Aufgabenstellung:
Wie alt war Peter Angelerio laut dem Text über Pietro da Morrone, als er ins Benediktinerkloster Santa Maria di Faifoli eintrat?

Vorliegender Text:

▬▬▬▬▬▬

Pietro da Morrone (papa Celestino V) Mönch, Einsiedler, Papst
* um 1215 in Sant'Angelo Limosano bei Campobasso in den Abruzzen in Italien, † 19. Mai 1296 im Castello di Fumone bei Rom
»Mit zwölf Jahren trat der ohne Schulbildung aufgewachsene Bauernsohn Peter Angelerio ins Benediktinerkloster Santa Maria di Faifoli in Montagno bei Campobasso ein. Schon 1231 beschloss er, ein Leben als Einsiedler zu führen; ab 1235 lebte er in den Bergen an der Stelle der späteren Abtei Santo Spirito del Morrone bei Sulmona, nun nannte er sich Pietro de Morrone, 1246 zog er in die Einsiedelei Santo Spirito a Majella bei Roccamorice. Viele Gleichgesinnte folgten ihm und bildeten die Urzelle des Cölestinerordens, den Peter nach dem Vorbild der Zisterzienser organisierte. Er erwies sich als fähiger Leiter der Gemeinschaft und erwirkte viele Schenkungen, er erbaute eine Kirche, wurde Abt weiterer Klöster und gab seinem Orden eine straffe Organisation; der Orden breitete sich aus bis nach Rom und Apulien. Im Winter 1273/74 ging Peter zu Fuß nach Frankreich, um vor dem Zweiten Konzil von Lyon bei Papst Gregor X. die Anerkennung seiner Ordensgemeinschaft zu erbitten. Auf der Rückreise hatte Peter eine Vision, aufgrund der er die Kirche Santa Maria di Collemaggio in L'Aquila errichten ließ.

▬▬▬▬▬▬

Erfasste Daten:
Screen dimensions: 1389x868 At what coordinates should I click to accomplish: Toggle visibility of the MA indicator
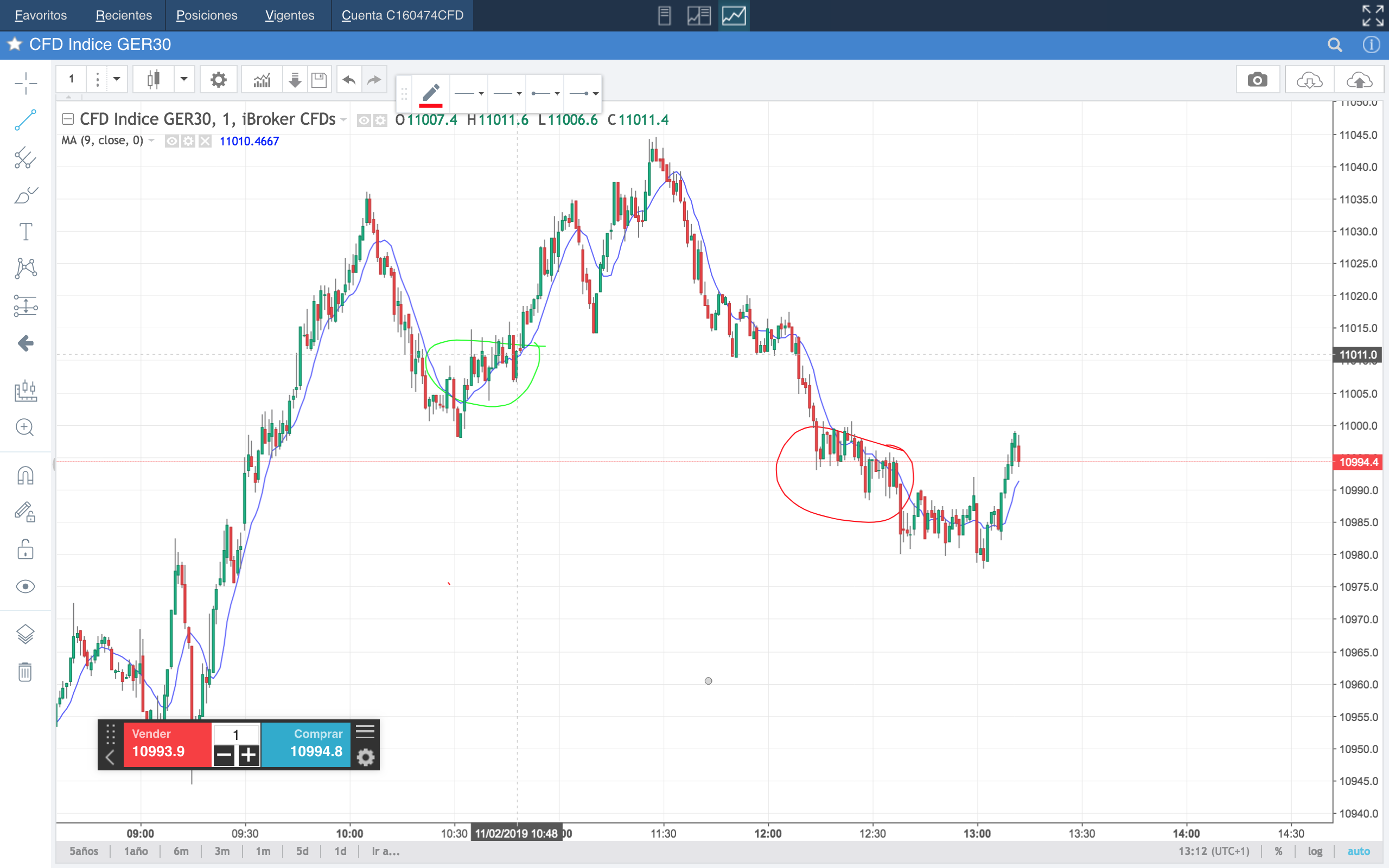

▬▬▬▬▬▬

Lösung:
Er war zwölf Jahre alt.